Every line from the start of the records below to the line containing "You are a computer-use agent. The" should be retyped exactly, that line included, and no others.

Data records
++++++++++

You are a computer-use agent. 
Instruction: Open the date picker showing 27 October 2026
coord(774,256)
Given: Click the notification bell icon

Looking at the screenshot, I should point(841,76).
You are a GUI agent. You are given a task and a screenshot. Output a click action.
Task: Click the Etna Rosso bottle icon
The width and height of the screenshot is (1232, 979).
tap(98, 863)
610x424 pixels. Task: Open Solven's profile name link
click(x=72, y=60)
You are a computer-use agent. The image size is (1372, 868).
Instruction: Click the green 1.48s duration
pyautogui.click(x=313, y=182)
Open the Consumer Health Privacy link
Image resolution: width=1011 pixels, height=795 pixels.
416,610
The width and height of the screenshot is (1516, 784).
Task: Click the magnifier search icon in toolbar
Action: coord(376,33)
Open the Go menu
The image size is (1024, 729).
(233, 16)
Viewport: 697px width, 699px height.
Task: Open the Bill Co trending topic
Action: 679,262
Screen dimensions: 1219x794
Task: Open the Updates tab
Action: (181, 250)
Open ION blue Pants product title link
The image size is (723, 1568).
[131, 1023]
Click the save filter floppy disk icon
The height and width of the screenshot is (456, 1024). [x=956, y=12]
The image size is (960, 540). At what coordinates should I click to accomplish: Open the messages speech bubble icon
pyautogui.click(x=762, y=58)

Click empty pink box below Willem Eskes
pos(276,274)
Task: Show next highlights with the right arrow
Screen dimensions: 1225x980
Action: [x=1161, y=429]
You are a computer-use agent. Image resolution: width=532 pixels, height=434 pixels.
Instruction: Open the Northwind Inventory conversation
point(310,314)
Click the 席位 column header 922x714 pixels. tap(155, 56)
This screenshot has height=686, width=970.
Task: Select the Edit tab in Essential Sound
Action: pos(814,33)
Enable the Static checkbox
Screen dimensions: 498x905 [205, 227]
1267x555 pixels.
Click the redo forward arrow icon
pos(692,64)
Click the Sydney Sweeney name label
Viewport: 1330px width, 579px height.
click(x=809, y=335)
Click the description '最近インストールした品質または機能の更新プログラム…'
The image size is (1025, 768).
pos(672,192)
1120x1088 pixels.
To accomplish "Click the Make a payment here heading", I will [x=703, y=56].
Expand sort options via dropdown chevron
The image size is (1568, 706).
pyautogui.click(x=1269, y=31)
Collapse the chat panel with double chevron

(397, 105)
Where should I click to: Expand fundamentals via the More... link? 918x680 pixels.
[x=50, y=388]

++++++++++

WRITTEN RESPONSE
You are a computer-use agent. 
Instruction: Open the date picker showing 27 October 2026
coord(774,256)
Given: Click the notification bell icon

Looking at the screenshot, I should point(841,76).
You are a GUI agent. You are given a task and a screenshot. Output a click action.
Task: Click the Etna Rosso bottle icon
The width and height of the screenshot is (1232, 979).
tap(98, 863)
610x424 pixels. Task: Open Solven's profile name link
click(x=72, y=60)
You are a computer-use agent. The image size is (1372, 868).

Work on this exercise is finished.